# What this task involves
For this listing, the lines between the one holding "Go to the 探索 explore section" and the one holding "Select the 2023-05 x-axis date label", inclusive, must be set down exactly.

# Data extract
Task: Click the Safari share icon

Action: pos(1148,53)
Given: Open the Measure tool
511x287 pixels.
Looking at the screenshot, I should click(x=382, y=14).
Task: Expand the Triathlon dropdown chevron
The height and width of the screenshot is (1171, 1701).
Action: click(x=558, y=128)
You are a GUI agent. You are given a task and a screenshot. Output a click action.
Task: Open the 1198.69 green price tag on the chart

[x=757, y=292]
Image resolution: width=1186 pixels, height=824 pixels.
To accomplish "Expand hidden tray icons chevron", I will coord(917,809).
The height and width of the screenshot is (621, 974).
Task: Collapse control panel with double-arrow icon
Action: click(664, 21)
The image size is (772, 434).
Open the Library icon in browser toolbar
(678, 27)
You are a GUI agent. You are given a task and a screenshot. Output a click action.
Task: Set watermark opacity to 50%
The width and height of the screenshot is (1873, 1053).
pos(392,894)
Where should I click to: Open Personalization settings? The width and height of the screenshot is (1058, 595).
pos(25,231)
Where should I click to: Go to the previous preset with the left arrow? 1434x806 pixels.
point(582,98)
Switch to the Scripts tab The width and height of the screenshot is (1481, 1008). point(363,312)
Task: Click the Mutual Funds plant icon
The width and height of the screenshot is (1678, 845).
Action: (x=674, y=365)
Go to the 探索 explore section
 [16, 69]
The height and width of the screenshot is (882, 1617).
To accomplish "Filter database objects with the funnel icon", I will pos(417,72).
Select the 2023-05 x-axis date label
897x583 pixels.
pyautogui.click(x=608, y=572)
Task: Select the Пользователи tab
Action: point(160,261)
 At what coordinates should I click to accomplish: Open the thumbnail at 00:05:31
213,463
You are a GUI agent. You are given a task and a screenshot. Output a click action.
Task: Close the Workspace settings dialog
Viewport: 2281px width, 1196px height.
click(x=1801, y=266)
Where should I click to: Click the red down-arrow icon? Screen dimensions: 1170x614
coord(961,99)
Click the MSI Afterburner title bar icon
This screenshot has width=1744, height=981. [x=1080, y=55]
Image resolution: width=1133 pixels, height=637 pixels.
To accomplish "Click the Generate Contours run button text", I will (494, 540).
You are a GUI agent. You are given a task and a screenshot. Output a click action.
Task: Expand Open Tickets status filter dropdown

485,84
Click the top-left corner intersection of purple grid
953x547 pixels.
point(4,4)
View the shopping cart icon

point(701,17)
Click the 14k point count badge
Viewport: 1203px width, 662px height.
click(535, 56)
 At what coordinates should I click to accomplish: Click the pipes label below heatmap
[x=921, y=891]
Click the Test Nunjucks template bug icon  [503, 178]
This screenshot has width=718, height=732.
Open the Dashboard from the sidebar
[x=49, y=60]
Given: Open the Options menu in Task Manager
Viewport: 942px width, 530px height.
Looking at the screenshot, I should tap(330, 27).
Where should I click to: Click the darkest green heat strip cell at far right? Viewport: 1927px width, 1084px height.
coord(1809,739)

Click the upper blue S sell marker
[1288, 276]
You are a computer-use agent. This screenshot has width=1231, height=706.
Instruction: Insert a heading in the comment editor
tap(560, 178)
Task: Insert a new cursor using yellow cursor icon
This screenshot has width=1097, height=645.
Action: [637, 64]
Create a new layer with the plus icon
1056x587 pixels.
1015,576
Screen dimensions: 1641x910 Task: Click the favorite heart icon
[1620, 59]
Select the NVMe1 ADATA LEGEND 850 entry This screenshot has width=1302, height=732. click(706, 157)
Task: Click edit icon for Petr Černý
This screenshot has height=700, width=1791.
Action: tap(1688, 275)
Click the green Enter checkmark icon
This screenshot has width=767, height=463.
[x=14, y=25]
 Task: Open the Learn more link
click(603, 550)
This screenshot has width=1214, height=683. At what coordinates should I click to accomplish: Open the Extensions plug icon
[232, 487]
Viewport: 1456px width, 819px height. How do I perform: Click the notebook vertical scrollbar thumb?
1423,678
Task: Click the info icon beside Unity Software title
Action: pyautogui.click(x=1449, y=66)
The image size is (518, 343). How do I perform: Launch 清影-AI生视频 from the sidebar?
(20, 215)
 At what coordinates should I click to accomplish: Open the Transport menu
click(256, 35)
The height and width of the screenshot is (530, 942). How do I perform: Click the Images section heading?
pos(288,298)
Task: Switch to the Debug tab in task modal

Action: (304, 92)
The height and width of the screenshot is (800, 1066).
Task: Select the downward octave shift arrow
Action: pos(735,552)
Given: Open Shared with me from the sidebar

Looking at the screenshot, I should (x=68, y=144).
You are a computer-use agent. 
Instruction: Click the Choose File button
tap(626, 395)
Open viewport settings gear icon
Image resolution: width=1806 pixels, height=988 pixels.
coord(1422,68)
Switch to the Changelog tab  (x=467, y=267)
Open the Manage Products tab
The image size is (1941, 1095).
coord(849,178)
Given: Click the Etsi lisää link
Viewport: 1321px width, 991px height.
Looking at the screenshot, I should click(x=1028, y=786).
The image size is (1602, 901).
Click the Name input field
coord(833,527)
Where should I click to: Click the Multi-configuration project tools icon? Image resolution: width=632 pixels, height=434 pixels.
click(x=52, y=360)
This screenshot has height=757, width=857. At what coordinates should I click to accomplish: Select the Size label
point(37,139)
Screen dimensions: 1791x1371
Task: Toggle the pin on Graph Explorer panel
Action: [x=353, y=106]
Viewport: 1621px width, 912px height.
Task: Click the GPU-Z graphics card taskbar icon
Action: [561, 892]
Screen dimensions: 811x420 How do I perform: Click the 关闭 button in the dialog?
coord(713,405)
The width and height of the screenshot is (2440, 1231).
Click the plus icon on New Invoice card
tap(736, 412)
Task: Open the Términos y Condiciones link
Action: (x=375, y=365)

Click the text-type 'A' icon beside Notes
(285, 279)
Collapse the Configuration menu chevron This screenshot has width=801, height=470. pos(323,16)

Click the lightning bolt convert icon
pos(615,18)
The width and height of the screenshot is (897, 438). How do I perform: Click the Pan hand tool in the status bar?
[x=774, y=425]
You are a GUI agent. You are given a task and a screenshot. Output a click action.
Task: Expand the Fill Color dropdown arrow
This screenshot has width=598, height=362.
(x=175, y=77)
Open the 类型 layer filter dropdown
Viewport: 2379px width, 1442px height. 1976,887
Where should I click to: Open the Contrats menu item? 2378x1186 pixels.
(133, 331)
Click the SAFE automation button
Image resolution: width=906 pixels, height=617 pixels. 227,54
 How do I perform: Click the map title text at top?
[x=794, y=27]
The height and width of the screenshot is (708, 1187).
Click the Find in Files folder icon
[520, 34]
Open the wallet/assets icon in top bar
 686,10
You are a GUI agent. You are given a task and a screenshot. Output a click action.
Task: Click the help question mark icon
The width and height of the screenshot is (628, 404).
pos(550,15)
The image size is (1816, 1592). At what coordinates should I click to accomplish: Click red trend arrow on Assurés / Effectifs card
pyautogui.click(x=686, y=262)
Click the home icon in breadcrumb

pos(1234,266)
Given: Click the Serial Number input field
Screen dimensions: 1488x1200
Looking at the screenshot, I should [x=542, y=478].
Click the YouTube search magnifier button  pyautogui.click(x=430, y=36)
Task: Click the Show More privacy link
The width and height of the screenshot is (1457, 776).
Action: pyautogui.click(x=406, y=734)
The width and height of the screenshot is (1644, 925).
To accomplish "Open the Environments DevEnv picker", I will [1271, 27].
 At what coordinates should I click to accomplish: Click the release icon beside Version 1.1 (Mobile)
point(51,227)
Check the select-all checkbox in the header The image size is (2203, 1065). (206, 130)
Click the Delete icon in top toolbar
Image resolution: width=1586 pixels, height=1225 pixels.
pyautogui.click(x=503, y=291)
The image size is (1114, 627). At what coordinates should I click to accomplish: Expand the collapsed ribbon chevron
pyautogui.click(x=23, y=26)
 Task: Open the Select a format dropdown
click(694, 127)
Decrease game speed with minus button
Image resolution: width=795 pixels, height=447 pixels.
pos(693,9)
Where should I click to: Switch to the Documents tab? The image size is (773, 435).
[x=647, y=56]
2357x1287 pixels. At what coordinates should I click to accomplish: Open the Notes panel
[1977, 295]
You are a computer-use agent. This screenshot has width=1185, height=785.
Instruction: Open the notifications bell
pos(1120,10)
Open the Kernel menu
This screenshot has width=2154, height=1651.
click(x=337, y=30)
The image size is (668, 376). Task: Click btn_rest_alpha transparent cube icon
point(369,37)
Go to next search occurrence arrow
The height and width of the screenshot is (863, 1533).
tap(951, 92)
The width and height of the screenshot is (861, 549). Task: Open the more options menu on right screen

# Solved problem
Go to the 探索 explore section
 [16, 69]
The height and width of the screenshot is (882, 1617).
To accomplish "Filter database objects with the funnel icon", I will pos(417,72).
Select the 2023-05 x-axis date label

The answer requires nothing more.